Le témoignage d’un proche collaborateur du prévenu n’a pu empêcher l’avocat du gouvernement de requérir une trentaine de millions de F CFA aux titres des dommages et intérêts. Le Parquet, quant à lui, l’espère coupable et condamné à deux millions de F CFA d’amende. « Je demande pardon. Parce que je n’ai pas toute cette somme », se résigne finalement A.K qui attend la sentence du Tribunal le 1er juin 2021.
« C’est parce que le prévenu continuait de mener ses activités que cela l’a conduit devant les autorités judiciaires. Et depuis lors, il continue de mener ses activités. Il y a toujours des plants de tomates. Il a une motopompe. Et il continue de récolter comme si de rien n’était. Nous pensons qu’avec les procédures judiciaires, la règlementation sera appliquée », s’est exprimé le Chef de service de la Police de l’eau de la région du Centre-Est, Albert R. Koumsongo, à l’issue de l’audience qui a duré deux heures.
Quant à Fidèle Koama, Directeur régional de l’eau et de l’assainissement du Centre-Est, il s’agit d’un procès qui sert de sensibilisation pour les autres occupants des berges et des bandes de servitude des barrages.
« Dorénavant, nous allons saisir la juridiction pour faire respecter la loi »
« C’est depuis 2017 que la Police de l’eau a été mise en place. Et les toutes premières années ont commencé par des activités de sensibilisation. Nous voyons que malgré les sensibilisations que nous menons sur le terrain, une partie de la population ne fait qu’outrepasser tout ce qu’on leur demande d’observer comme mesure.
Donc, nous sommes en train de passer maintenant à la phase supérieure pour vraiment appliquer la loi sur la réglementation en matière de gestion des ressources en eau. Nous sommes totalement engagés pour amener les gens à respecter et faire respecter la réglementation », a-t-il soutenu.
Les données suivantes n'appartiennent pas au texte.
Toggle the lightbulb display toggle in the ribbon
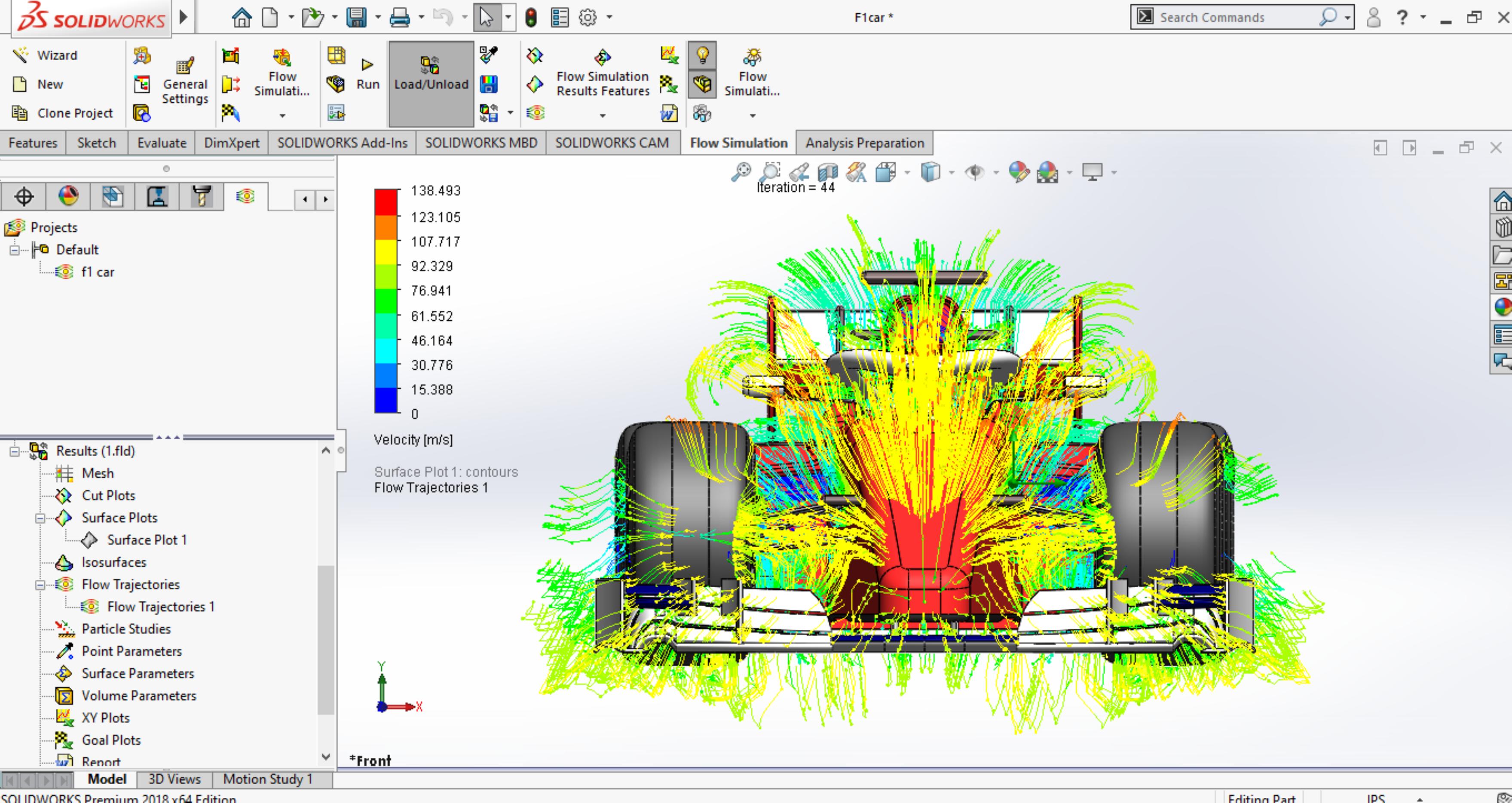 pyautogui.click(x=702, y=56)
Compte tenu du constat sur le terrain en termes de difficultés de protection des ressources en eau, il a tenu à mettre en garde tout occupant anarchique et pollueur. « Dorénavant, toute personne qui va s’engager à entreprendre des actions qui vont à l’encontre de la loi, nous allons saisir la juridiction pour faire respecter la loi », a-t-il prévenu.